Shares of Walmart are up this morning after the big-box retailer delivered an earnings beat. The company reported earnings per share of $1.16, compared to analysts’ estimates for earnings per share of $1.09, on revenue of $127.99 billion. CEO Doug McMillon said that Walmart is “prepared for a good holiday season,” while adding that the company needs to do more to make progress on walmart.com. “We’re making progress on many fronts, but we need to do more and move faster, especially with our assortment including marketplace,” McMillon said in a statement. “Our strength is being driven by food, which is good, but we need even more progress on Walmart.com with general merchandise. We’re mixing the business out better to achieve better margin rates, but there is more work to do. We’re committed to progress and building a larger, healthier eCommerce business. our customers want that, our marketplace sellers want that, and so do we.”

Activist investor Jana Partners added its name to the growing list of investors—including Praesidium Investment Management and Sachem Head Capital Management—pushing U.S. educational software company Instructure to explore alternatives. This comes just a day after the company was reported to be exploring strategic options, including a possible sale. Praesidium co-founder and managing partner Kevin Oram said in an interview that the firm has identified multiple potential buyers for Instructure’s learning management platform. “The platform is extremely powerful because it has such a dominate market share,” Oram said. “We think it has customer retention rates of close to 100%. i don’t think they’ve ever lost a customer.
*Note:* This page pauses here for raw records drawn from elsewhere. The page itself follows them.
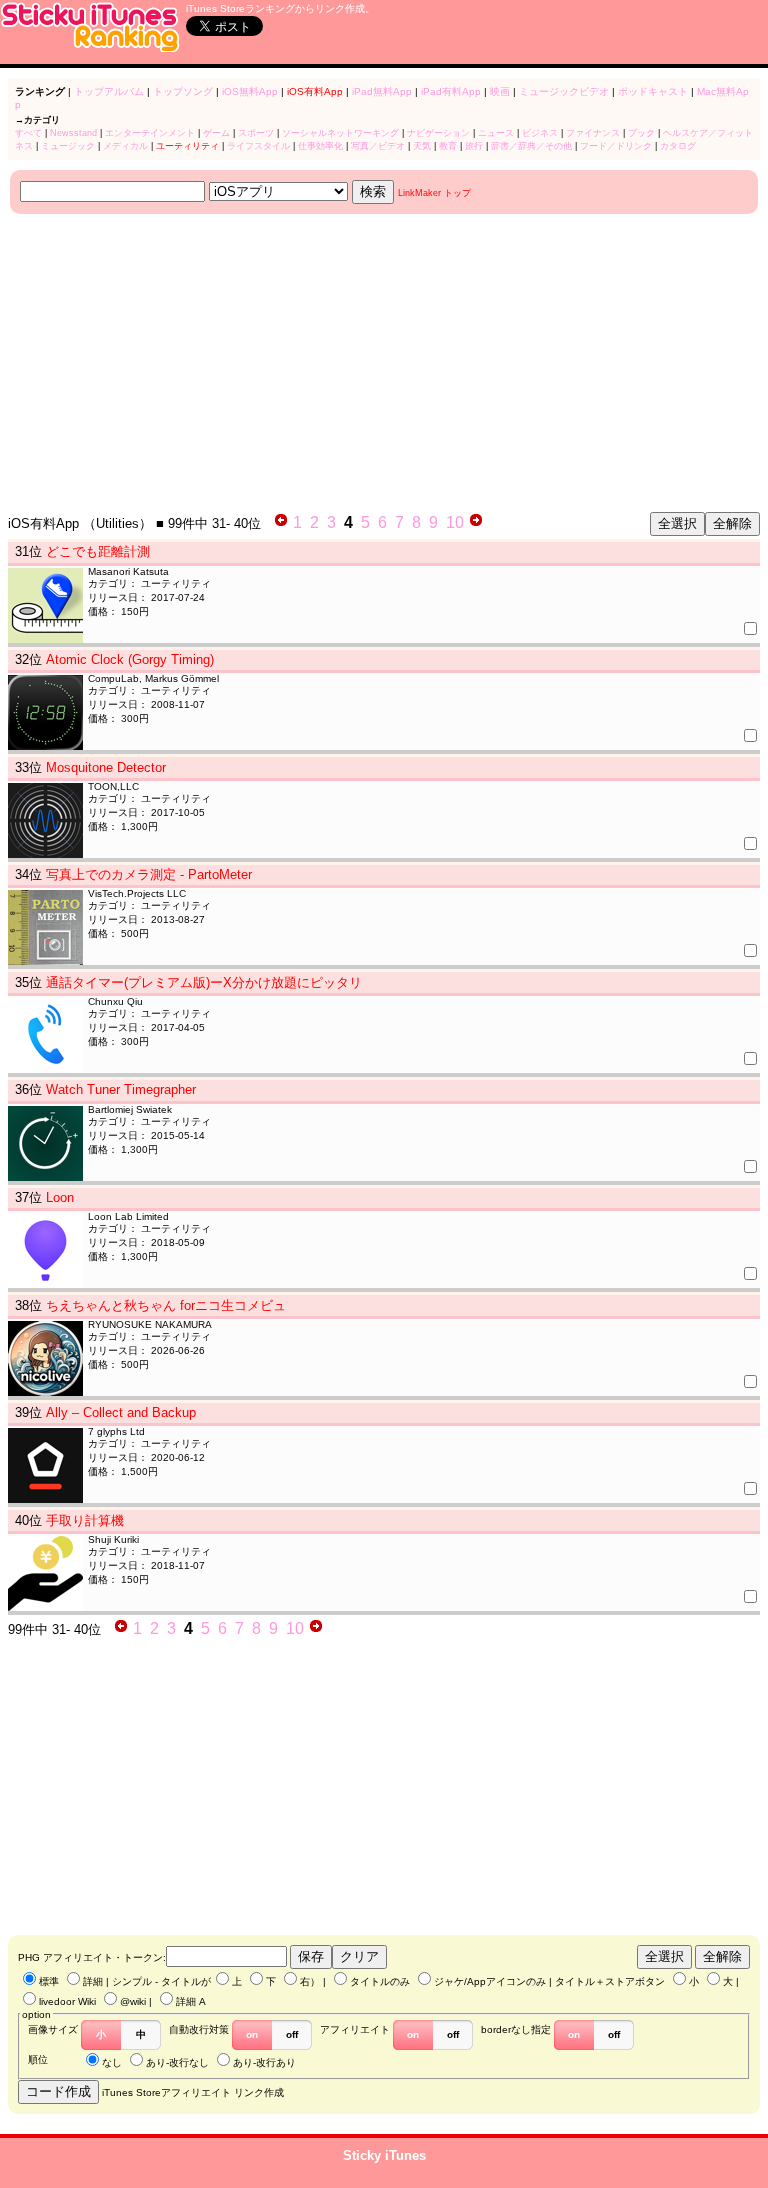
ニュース (496, 133)
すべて (28, 133)
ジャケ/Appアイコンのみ (490, 1981)
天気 (422, 146)
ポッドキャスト (653, 91)
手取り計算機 (85, 1520)
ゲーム (216, 133)
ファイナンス (593, 133)
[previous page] (281, 522)
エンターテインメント (150, 133)
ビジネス (540, 133)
That’s really valuable.”

Shares of Ping Identity are up more than 14% this morning after the cybersecurity company delivered what a Citi analyst called a “solid out of the gates” earnings report. Ping reported Q3 revenue of $61.8 million, up 45% year-over-year. “Our strong third quarter results were driven by Ping Identity’s Intelligent Identity leadership in securing customer, employee, partner and IoT identities across the enterprise market, and bolstered by marketwise momentum for identity solutions that enable digital transformation and simultaneously enhance security,” said Ping CEO Andre Durand. Citi analyst Walter Pritchard lifted his price target on the stock to $26 and wrote in a note, “Strength was driven especially by legacy replacement, installed base expansion, strength across multiple products and a strong international performance.”

Stocks We’re Watching

Cardlytics Inc (NASDAQ: CDLX): Cardlytics shares were up as much as 44% yesterday after the company posted a surprise Q3 profit and raised its full-year outlook. The purchase intelligence company reported quarterly revenue of $56.4 million, representing year-over-year growth of 63%, and translating to adjusted net income of $800,000. Cardlytics’ billings also jumped 70% compared to the year prior period to $82.8 million. “With our successful rollout of Chase complete and our upcoming rollout of Wells Fargo, our scale gives marketers the ability to reach bank customers at massive scale,” said co-founder and COO Lynne Laube. “Our ongoing initiatives to penetrate new verticals and enable a more automated buying model positions Cardlytics extraordinarily well for continued growth.”